"For those of us who train as firefighters, you take a whole lot of precautions to not expose yourself to smoke," said volunteer firefighter Jim McKenna. Yet, on Sunday and Tuesday evenings, the men and women of the Greater Springfield Volunteer Fire Department were doing just that. The twice-weekly bingo games that are the station's primary source of funding were also a major source of second-hand smoke for the volunteers who operated them until late last September.
When he used to come home after working bingo night, said McKenna, "my wife would tell me to take my clothes off in the garage because they smelled so bad."
In September, he said, one of the volunteers gathered data on the dangers of second-hand smoke, anticipating a conflict over the idea of making bingo night a nonsmoking event. "He came loaded for bear," said McKenna. "But there wasn't a lot of need for the information because once it was brought up at the meeting, everybody was kind of on board."
The station is experimenting with the idea, giving the nonsmoking policy a six-month trial run. "There have been a lot of complaints and a drop-off in attendance," said McKenna. The question now, he said, is, "How much longer can we go before we have to bite the bullet and go back to smoking one night a week?"
"HALF THE BACK of the hall is empty, and that's where the smokers used to sit," said Tracy Moreland at Tuesday night's bingo session.
McKenna noted that these former regulars were likely playing bingo at one of the stations where smoking is still allowed. A few such stations are still left, he said.
Moreland noted that some new players have shown up because of the nonsmoking policy. "But we're way down, as far as earnings are concerned," she said. As a bingo manager, Moreland works the bingo games twice a week. "I would love it to be nonsmoking," she said, but she added that the department needs the revenue that bingo attendance generates.
Fire Department President John Ryan said the Greater Springfield station operates on about an annual budget of about $500,000. While the station is staffed mainly by full-time Fairfax County firefighters, it is owned by the volunteers, as are its vehicles and equipment and the land on which it sits. The additional equipment and manpower allow fire and rescue personnel to cover more territory at once, said Ryan, particularly during snowstorms or disasters, when county firefighters would have their hands full.
McKenna pointed out that all this comes at no cost to taxpayers.
Upcoming expenses include a $500,000 pump arriving in July and a new chassis for one of the ambulances, which will run about $125,000.
About 80 percent of the station's budget, said Ryan, comes from bingo, while the other 20 percent comes from direct contributions. However, bingo revenues have dropped off by about half since smoking was prohibited. Although only eight to 12 players per night have been lost to the smoking ban, bingo is a volume game, Ryan explains. For the station to just break even, about 90 people need to play.
By about 8 p.m. Tuesday evening, attendance was at 83.

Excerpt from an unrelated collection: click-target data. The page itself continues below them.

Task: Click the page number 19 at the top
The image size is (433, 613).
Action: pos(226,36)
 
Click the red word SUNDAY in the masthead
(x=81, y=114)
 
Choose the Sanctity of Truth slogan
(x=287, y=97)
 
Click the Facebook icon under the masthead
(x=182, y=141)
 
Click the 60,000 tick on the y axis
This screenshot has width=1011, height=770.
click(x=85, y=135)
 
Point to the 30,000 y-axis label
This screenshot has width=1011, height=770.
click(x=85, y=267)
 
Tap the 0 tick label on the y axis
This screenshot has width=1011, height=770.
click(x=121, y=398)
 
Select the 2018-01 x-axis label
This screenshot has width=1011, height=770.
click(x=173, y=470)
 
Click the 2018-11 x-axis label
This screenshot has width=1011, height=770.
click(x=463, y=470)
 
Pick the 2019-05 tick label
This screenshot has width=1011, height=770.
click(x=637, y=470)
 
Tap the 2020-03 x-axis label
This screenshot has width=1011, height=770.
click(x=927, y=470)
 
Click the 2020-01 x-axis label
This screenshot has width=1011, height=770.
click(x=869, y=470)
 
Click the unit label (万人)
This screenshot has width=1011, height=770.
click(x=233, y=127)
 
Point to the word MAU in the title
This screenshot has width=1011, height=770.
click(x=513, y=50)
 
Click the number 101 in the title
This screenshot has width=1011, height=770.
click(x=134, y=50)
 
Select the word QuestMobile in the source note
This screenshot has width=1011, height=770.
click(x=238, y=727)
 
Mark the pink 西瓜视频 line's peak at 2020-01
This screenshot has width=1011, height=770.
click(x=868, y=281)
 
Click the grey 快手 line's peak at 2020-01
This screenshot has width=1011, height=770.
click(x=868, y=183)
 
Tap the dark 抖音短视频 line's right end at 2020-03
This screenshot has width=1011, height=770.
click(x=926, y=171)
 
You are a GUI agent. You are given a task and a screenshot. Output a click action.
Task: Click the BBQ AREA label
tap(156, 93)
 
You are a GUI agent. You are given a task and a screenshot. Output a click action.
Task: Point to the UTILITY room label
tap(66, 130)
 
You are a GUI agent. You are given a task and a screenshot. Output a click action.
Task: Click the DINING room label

PLAYERS, HOWEVER, show up not just to support the station but also to win big money. Regular games pay out at $100, Winner-Take-All and jackpots pay up to $1,000, and Lucky 7 winners take home up to $5,000. All of the games run every Sunday and Tuesday, and players can participate in all of a night's games for $20, said Ryan.
Many smokers have decided that the possibility of such winnings is worth going cold-turkey for a few hours.
"We still have a fair number of smokers who come," said McKenna. "They just have to smoke outside," which, he acknowledged, "is tough in January."
The smokers standing outdoors between rounds seemed to be taking the change in stride.
"I don't mind. It's helping me quit," said Patricia Damron. "They could give us a smoke house. We need a warm place."
"It's good business for the snack bar," said Barbara Roe, noting that patrons who cannot smoke tend to eat more.
Jen Sommers said she had been playing bingo at the fire station since her mother started bringing her to games when she was 15. "The whole place used to be smoking," she said. "You had to cut through the smoke." Since the ban took effect, she noted, it has become easier to find a seat in the Bingo Hall.
"All of these people are our supporters," said McKenna. "We consider them our neighbors and our friends, and we don't want to say, 'If you smoke, don't come.' We want everyone to come."